Расплатившись с водителем, Фосс двинулся по лабиринту мощеных, давно разбитых улочек Байру-Алту к небольшому кабачку, перед входом в который жарили на улице макрель. Устроился в темном углу, откуда мог наблюдать сразу за двумя выходами. Заказал рыбу и графинчик белого вина.
Он ел без аппетита и глотал вино так проворно, что не чувствовал кислого привкуса. В дверях так никто и не показался. Он заказал багасу, местную водку, и глоток спирта ожег его горло. Закурил, сигарета липла к влажным от пота пальцам.
Анна заглянула в кабинет: темно и пусто. Она перешла в гостиную. Там тоже было темно. Уилшир обнаружился на задней террасе, сидел в одиночестве за маленьким столиком, курил и пил неразбавленный виски из графина. Анна села. Уилшир словно бы не заметил ее, он пристально следил за пустынной лужайкой и ворочал в голове тяжелые, темные шкафы тревог и сомнений.
Как выполнить указания Сазерленда при таких странных отношениях с этим человеком? — прикидывала Анна. Найти с ним общий язык едва ли возможно. Кардью считал Патрика обаятельным, но свое обаяние тот явно приберегал для мужчин. С ней Уилшир либо опасно фамильярен, либо непостижимо далек. То поглаживает ее по волосам, целует в уголок рта, то бьет лошадь, подвергая опасности ее жизнь. Возможно, все дело в богатстве: деньги изолировали его, приподняли над миром заурядных людей. И вот гадай теперь, как заговорить с ним, как пробудить его интерес.
— Ужин готов? — устало и надменно спросил хозяин.
— Не знаю. Я только что спустилась.
— Выпьете?
— Спасибо, ничего не нужно.
— Подымить? — Он поднес ей прикурить, выкинул свой окурок и тут же достал очередную сигарету.

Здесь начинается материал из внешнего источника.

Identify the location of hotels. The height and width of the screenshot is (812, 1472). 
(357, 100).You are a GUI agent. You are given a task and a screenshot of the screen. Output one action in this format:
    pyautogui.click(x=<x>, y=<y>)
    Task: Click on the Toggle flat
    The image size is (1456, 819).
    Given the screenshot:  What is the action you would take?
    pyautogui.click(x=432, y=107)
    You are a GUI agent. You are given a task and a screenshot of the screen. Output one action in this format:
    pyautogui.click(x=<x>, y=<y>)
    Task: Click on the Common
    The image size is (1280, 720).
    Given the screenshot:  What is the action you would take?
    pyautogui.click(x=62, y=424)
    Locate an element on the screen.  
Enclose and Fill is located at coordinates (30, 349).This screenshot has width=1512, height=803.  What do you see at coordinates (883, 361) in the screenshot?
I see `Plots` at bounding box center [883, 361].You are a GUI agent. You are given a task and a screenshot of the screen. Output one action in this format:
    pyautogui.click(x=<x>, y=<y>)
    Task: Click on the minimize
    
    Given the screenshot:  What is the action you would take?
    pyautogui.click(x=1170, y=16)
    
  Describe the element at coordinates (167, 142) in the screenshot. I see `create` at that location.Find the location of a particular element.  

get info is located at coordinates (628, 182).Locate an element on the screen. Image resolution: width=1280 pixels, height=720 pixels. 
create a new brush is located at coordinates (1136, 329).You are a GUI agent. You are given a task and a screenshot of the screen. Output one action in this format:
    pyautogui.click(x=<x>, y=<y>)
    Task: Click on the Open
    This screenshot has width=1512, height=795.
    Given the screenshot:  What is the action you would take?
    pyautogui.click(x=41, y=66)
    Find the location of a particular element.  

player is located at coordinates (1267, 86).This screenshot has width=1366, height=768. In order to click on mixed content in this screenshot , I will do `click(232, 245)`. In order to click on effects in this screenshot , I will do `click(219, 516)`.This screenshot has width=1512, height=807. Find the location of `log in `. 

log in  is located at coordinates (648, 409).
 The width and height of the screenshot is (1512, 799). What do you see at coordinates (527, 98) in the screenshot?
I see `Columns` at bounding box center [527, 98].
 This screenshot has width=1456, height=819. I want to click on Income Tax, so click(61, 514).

— Пожалуй, я все-таки выпью, — решилась она.
— Жуан! — позвал Уилшир, но никто не откликнулся. — Мне показалось, в доме как-то подозрительно тихо. Боюсь, мы можем сегодня остаться вообще без ужина.
Он собственноручно смешал для Анны бренди с содовой.
— Я не голодна, — махнула рукой она.
— Они должны были приготовить хоть что-нибудь. Но Мафалда иногда сбивает прислугу с толку своими распоряжениями.
— Вчера, на верховой прогулке, вы стегнули мою лошадь, — начала Анна, решившись атаковать в лоб. — Зачем вы это сделали?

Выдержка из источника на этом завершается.